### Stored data
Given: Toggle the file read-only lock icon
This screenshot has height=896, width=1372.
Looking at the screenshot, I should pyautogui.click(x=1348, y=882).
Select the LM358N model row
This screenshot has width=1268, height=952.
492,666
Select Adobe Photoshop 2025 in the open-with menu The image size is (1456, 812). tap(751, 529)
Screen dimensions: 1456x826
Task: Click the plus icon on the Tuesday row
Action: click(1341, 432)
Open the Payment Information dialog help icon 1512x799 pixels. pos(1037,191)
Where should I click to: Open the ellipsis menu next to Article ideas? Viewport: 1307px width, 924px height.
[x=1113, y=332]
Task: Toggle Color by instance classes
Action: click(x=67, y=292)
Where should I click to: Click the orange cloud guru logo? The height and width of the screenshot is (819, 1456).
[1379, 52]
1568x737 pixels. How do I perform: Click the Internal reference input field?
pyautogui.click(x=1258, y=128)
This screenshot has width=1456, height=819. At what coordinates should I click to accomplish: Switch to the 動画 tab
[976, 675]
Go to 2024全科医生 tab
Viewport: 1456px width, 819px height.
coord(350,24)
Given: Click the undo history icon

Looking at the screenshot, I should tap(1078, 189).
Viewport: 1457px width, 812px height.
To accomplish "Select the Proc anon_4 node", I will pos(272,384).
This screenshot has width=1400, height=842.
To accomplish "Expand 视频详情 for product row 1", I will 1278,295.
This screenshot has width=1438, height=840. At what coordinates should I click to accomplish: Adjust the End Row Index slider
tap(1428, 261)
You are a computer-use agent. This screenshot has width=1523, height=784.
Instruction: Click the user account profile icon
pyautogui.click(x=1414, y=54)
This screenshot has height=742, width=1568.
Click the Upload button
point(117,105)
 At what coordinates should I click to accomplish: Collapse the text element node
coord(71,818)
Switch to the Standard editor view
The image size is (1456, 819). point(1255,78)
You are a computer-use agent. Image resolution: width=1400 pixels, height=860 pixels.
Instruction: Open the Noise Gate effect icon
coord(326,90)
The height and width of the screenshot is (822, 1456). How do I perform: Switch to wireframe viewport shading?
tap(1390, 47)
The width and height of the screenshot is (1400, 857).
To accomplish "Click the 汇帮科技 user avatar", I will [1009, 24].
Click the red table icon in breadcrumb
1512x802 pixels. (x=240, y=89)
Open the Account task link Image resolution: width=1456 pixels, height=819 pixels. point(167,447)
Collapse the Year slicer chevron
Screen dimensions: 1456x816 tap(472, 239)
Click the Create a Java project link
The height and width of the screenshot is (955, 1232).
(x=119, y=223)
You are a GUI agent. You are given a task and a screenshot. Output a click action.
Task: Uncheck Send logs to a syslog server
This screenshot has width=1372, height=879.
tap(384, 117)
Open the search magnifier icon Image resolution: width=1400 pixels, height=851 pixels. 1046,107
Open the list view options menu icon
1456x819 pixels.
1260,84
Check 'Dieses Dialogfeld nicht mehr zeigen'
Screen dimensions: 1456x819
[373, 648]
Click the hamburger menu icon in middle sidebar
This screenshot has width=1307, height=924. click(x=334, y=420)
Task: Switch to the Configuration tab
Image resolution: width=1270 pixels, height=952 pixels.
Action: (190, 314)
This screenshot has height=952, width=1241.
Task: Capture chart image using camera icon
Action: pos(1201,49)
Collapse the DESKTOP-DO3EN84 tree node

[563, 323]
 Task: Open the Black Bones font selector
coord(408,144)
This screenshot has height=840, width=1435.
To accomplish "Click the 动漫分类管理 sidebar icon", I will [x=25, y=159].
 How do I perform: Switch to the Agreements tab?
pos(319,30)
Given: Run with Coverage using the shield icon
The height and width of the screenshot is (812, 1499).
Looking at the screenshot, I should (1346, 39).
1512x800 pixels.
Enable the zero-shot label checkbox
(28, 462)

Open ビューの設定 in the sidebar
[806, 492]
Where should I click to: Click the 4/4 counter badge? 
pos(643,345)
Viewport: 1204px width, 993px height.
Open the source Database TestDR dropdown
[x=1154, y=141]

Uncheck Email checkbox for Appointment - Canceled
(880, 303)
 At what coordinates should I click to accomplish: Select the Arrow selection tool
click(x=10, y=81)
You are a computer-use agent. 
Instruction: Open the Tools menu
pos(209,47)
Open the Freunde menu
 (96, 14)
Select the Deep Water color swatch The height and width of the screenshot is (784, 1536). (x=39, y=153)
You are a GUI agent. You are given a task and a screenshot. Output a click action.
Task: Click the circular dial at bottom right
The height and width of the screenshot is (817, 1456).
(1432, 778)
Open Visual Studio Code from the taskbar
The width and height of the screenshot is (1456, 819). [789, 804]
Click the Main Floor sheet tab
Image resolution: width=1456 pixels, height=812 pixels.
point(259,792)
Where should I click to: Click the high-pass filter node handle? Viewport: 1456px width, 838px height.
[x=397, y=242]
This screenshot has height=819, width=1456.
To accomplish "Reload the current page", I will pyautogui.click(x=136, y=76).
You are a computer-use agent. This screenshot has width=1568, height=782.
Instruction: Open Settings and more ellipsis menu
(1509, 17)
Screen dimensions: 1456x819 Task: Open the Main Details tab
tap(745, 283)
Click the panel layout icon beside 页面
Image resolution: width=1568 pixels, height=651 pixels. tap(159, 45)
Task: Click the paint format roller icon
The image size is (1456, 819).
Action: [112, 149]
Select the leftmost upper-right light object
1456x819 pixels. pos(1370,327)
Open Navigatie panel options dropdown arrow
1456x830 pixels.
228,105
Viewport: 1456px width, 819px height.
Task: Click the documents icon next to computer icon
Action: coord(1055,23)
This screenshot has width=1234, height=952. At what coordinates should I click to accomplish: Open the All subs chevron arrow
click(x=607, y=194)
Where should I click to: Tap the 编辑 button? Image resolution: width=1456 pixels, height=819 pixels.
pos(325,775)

### Task
Set the entries down again precisely as they were given.

### Result
Given: Toggle the file read-only lock icon
This screenshot has height=896, width=1372.
Looking at the screenshot, I should pyautogui.click(x=1348, y=882).
Select the LM358N model row
This screenshot has width=1268, height=952.
492,666
Select Adobe Photoshop 2025 in the open-with menu The image size is (1456, 812). tap(751, 529)
Screen dimensions: 1456x826
Task: Click the plus icon on the Tuesday row
Action: click(1341, 432)
Open the Payment Information dialog help icon 1512x799 pixels. pos(1037,191)
Where should I click to: Open the ellipsis menu next to Article ideas? Viewport: 1307px width, 924px height.
[x=1113, y=332]
Task: Toggle Color by instance classes
Action: click(x=67, y=292)
Where should I click to: Click the orange cloud guru logo? The height and width of the screenshot is (819, 1456).
[1379, 52]
1568x737 pixels. How do I perform: Click the Internal reference input field?
pyautogui.click(x=1258, y=128)
This screenshot has width=1456, height=819. At what coordinates should I click to accomplish: Switch to the 動画 tab
[976, 675]
Go to 2024全科医生 tab
Viewport: 1456px width, 819px height.
coord(350,24)
Given: Click the undo history icon

Looking at the screenshot, I should tap(1078, 189).
Viewport: 1457px width, 812px height.
To accomplish "Select the Proc anon_4 node", I will pos(272,384).
This screenshot has width=1400, height=842.
To accomplish "Expand 视频详情 for product row 1", I will 1278,295.
This screenshot has width=1438, height=840. At what coordinates should I click to accomplish: Adjust the End Row Index slider
tap(1428, 261)
You are a computer-use agent. This screenshot has width=1523, height=784.
Instruction: Click the user account profile icon
pyautogui.click(x=1414, y=54)
This screenshot has height=742, width=1568.
Click the Upload button
point(117,105)
 At what coordinates should I click to accomplish: Collapse the text element node
coord(71,818)
Switch to the Standard editor view
The image size is (1456, 819). point(1255,78)
You are a computer-use agent. Image resolution: width=1400 pixels, height=860 pixels.
Instruction: Open the Noise Gate effect icon
coord(326,90)
The height and width of the screenshot is (822, 1456). How do I perform: Switch to wireframe viewport shading?
tap(1390, 47)
The width and height of the screenshot is (1400, 857).
To accomplish "Click the 汇帮科技 user avatar", I will [1009, 24].
Click the red table icon in breadcrumb
1512x802 pixels. (x=240, y=89)
Open the Account task link Image resolution: width=1456 pixels, height=819 pixels. point(167,447)
Collapse the Year slicer chevron
Screen dimensions: 1456x816 tap(472, 239)
Click the Create a Java project link
The height and width of the screenshot is (955, 1232).
(x=119, y=223)
You are a GUI agent. You are given a task and a screenshot. Output a click action.
Task: Uncheck Send logs to a syslog server
This screenshot has width=1372, height=879.
tap(384, 117)
Open the search magnifier icon Image resolution: width=1400 pixels, height=851 pixels. 1046,107
Open the list view options menu icon
1456x819 pixels.
1260,84
Check 'Dieses Dialogfeld nicht mehr zeigen'
Screen dimensions: 1456x819
[373, 648]
Click the hamburger menu icon in middle sidebar
This screenshot has width=1307, height=924. click(x=334, y=420)
Task: Switch to the Configuration tab
Image resolution: width=1270 pixels, height=952 pixels.
Action: (190, 314)
This screenshot has height=952, width=1241.
Task: Capture chart image using camera icon
Action: pos(1201,49)
Collapse the DESKTOP-DO3EN84 tree node

[563, 323]
 Task: Open the Black Bones font selector
coord(408,144)
This screenshot has height=840, width=1435.
To accomplish "Click the 动漫分类管理 sidebar icon", I will [x=25, y=159].
 How do I perform: Switch to the Agreements tab?
pos(319,30)
Given: Run with Coverage using the shield icon
The height and width of the screenshot is (812, 1499).
Looking at the screenshot, I should (1346, 39).
1512x800 pixels.
Enable the zero-shot label checkbox
(28, 462)

Open ビューの設定 in the sidebar
[806, 492]
Where should I click to: Click the 4/4 counter badge? 
pos(643,345)
Viewport: 1204px width, 993px height.
Open the source Database TestDR dropdown
[x=1154, y=141]

Uncheck Email checkbox for Appointment - Canceled
(880, 303)
 At what coordinates should I click to accomplish: Select the Arrow selection tool
click(x=10, y=81)
You are a computer-use agent. 
Instruction: Open the Tools menu
pos(209,47)
Open the Freunde menu
 (96, 14)
Select the Deep Water color swatch The height and width of the screenshot is (784, 1536). (x=39, y=153)
You are a GUI agent. You are given a task and a screenshot. Output a click action.
Task: Click the circular dial at bottom right
The height and width of the screenshot is (817, 1456).
(1432, 778)
Open Visual Studio Code from the taskbar
The width and height of the screenshot is (1456, 819). [789, 804]
Click the Main Floor sheet tab
Image resolution: width=1456 pixels, height=812 pixels.
point(259,792)
Where should I click to: Click the high-pass filter node handle? Viewport: 1456px width, 838px height.
[x=397, y=242]
This screenshot has height=819, width=1456.
To accomplish "Reload the current page", I will pyautogui.click(x=136, y=76).
You are a computer-use agent. This screenshot has width=1568, height=782.
Instruction: Open Settings and more ellipsis menu
(1509, 17)
Screen dimensions: 1456x819 Task: Open the Main Details tab
tap(745, 283)
Click the panel layout icon beside 页面
Image resolution: width=1568 pixels, height=651 pixels. tap(159, 45)
Task: Click the paint format roller icon
The image size is (1456, 819).
Action: [112, 149]
Select the leftmost upper-right light object
1456x819 pixels. pos(1370,327)
Open Navigatie panel options dropdown arrow
1456x830 pixels.
228,105
Viewport: 1456px width, 819px height.
Task: Click the documents icon next to computer icon
Action: coord(1055,23)
This screenshot has width=1234, height=952. At what coordinates should I click to accomplish: Open the All subs chevron arrow
click(x=607, y=194)
Where should I click to: Tap the 编辑 button? Image resolution: width=1456 pixels, height=819 pixels.
pos(325,775)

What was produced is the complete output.